Durumanbau ausgeweitet

30.06.2015

© Detlef Finger

Die Durumanbauversuche an der Landesanstalt für Landwirtschaft, Forsten und Gartenbau sowie der Hochschule Anhalt in Bernburg-Strenzfeld werden zum Durumtag gern von den Praktikern in Augenschein genommen.

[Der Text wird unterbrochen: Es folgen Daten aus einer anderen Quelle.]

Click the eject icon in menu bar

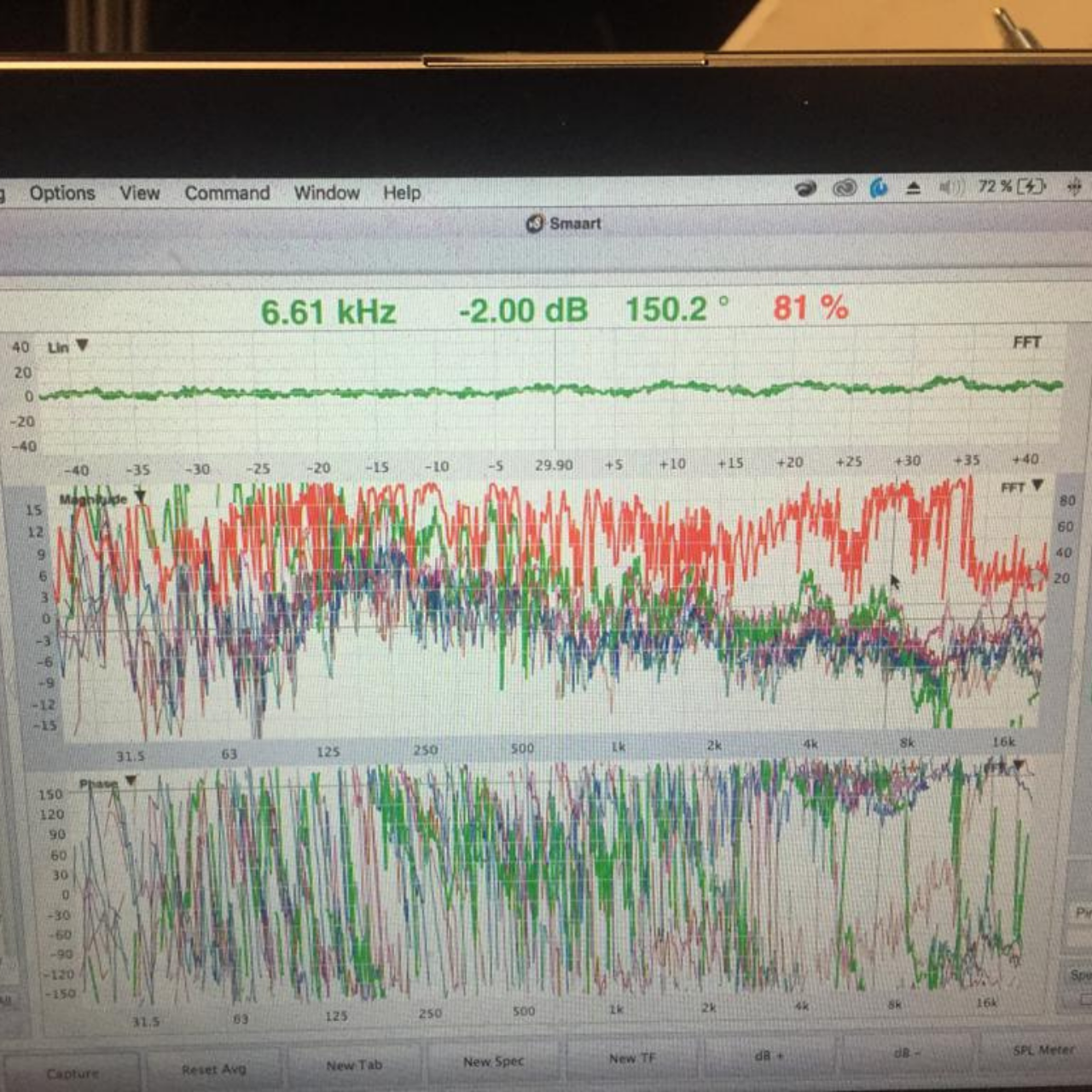913,188
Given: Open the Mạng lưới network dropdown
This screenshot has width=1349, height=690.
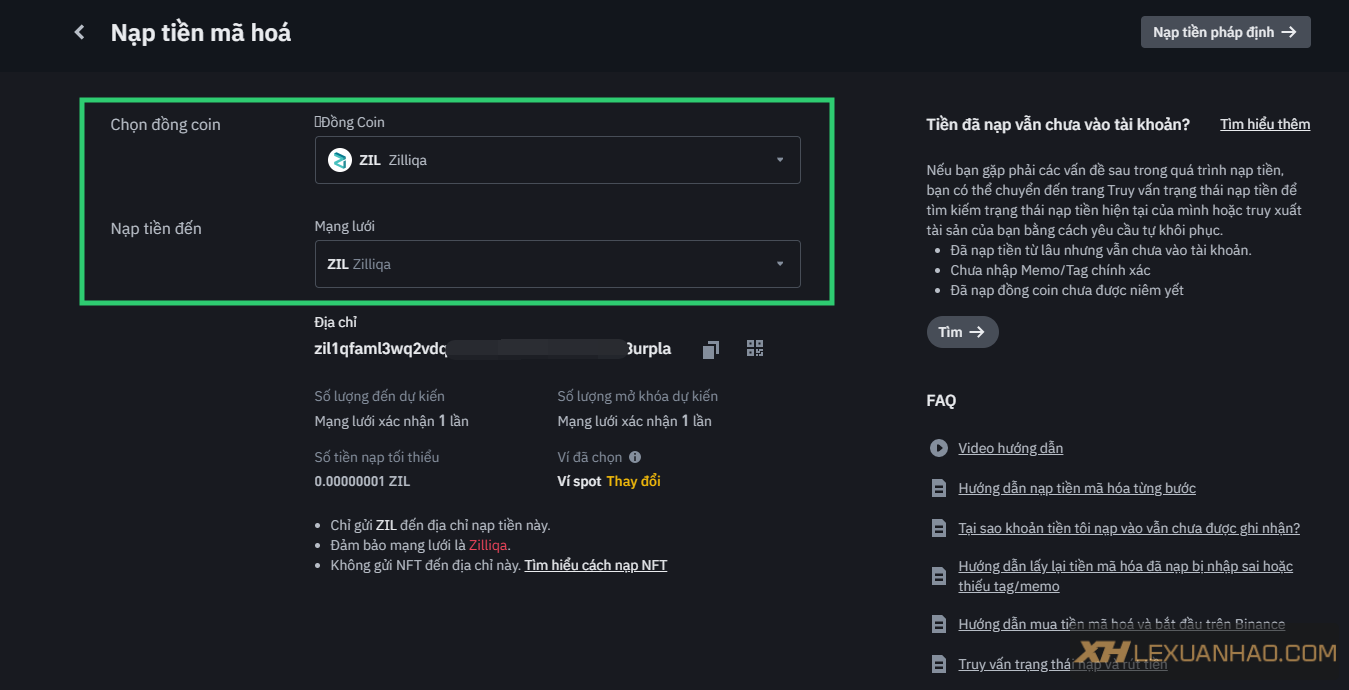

Bernburg. Die Landwirte in Sachsen-Anhalt haben zur diesjährigen Ernte 7.931 Hektar Hartweizen (Durum) angebaut. Gemessen an der gesamtdeutschen Anbaufläche für diese Kultur von rund 12.000 Hektar ist das ein Anbauanteil von genau zwei Drittel. Damit haben die sachsen-anhaltischen Erzeuger ihre führende Position wieder ausgebaut. Im Vorjahr standen von den deutschlandweit 11.300 Hektar Durum 5.500 Hektar zwischen Altmark und Burgenland. Seine bislang größte Ausdehnung hatte der Durumanbau in Sachsen-Anhalt im Jahr 2010 mit 10.092 Hektar. Damals umfasste die bundesweite Durumfläche rund 21.000 Hektar.

 

Einen maßgeblichen Anteil daran hat die im Jahr 2004 gegründete Erzeugergemeinschaft Qualitätshartweizen Vorharz w.V., die in den vergangenen fünf Jahren um die 1.000 Hektar Durum auf sich vereinigte; in diesem Jahr haben die 25 Mitgliedsbetriebe der EZG 1.231 Hektar im Anbau.

 

Umfangreiche Informationen zum Anbau und zur Vermarktung von Hartweizenanbau liefert alljährlich im Juni der traditionelle Durumtag in Bernburg-Strenzfeld. Veranstalter der Fachtagung sind die Landesanstalt für Landwirtschaft, Forsten und Gartenbau (LLFG) Sachsen-Anhalt, die Erzeugergemeinschaft Qualitätsharzweizen Vorharz w.V. und die Wilhelm Fromme Landhandel GmbH & Co. KG.